I remember you mentioning that you had a test suite for cppreg, though I do not see it available in this repo. I assume it's not available under a permissible license?
This is not really a licensing issue but this was more to avoid bloating the repository. The test suite (based on googletest) requires some mock up—which I hope to have the time to describe at some point—to be able to run on desktop. In addition, this relies heavily on some CMake boilerplate (see that and this). So this is more a time issue as this will require some documentation. But ideally I would prefer to put the test suite in a dedicated repository. cppreg
is designed for embedded projects and I am not sure it would be good to add to the repository desktop testing code.
Regarding svd, I totally agree that we should be able to use the svd scripts to generate the headers, and document how to do so. I can work on that (those are python scripts if I recall).
Once we stabilize the API and finish the performance review I agree that this should be the next step. The scripts in cmsis-svd provide all the necessary tools (parsing and assembling data). So what will be left is mostly writing a cppreg
generator.
RegisterPack todo list
Ok let's gather here what is needed before I merge the register pack implementation. This requires to take some decisions.
- Implement an enumeration type for register width (@hak8or) to limit the possibility of typo/error and enforce supported widths.
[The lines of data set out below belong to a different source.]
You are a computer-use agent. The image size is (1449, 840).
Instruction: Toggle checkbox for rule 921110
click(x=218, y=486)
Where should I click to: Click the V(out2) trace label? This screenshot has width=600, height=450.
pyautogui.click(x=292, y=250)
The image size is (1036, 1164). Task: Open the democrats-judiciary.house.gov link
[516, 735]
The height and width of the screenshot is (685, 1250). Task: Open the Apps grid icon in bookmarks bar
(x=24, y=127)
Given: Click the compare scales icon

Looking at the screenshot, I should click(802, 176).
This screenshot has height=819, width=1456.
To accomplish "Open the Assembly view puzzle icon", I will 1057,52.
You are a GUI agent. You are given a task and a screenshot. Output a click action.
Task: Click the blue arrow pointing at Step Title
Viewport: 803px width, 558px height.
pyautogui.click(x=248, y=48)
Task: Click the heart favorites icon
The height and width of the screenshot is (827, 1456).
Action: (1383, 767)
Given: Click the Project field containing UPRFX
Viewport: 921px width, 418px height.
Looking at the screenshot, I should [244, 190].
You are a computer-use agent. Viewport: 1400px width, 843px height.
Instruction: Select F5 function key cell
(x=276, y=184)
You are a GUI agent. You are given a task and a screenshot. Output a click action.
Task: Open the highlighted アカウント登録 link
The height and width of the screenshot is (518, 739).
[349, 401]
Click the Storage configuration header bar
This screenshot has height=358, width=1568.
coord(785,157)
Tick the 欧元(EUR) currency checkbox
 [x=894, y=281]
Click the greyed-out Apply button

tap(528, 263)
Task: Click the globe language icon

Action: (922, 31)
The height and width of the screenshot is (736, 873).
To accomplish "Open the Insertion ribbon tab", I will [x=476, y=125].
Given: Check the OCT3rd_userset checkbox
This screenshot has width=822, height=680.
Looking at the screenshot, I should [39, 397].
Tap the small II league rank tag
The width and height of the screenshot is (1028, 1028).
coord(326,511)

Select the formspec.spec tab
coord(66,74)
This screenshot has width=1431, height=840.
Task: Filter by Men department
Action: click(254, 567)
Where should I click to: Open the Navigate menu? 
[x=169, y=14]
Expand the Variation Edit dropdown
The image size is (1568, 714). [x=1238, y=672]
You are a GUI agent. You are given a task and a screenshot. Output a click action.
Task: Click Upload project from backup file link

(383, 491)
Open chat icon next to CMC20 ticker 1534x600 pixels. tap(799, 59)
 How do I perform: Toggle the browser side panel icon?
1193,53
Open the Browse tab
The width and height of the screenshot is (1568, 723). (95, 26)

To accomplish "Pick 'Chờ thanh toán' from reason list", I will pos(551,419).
- RegisterPack takes as template argument the size of the pack in bytes; we keep it this way or we decide that the size should be in bits.
- PackedRegister takes as template argument the offset with respect to the pack base in bits; we keep it this way or we decide that the offset should be in bytes.
- Naming: should we change RegisterPack and PackedRegister to something else (Peripheral and PeripheralRegister, Device and DeviceRegister) ...
- Alignment checking is currently done in a "naive" way; this should be revised using a safer implementation and the limitations should be documented (in a pack, of register of size N bits can only be defined is the pack base is aligned on a N bits boundary and if the register address is at an offset multiple of N).
Ok considering this list I decided to start a new issue (#12). This will be easier.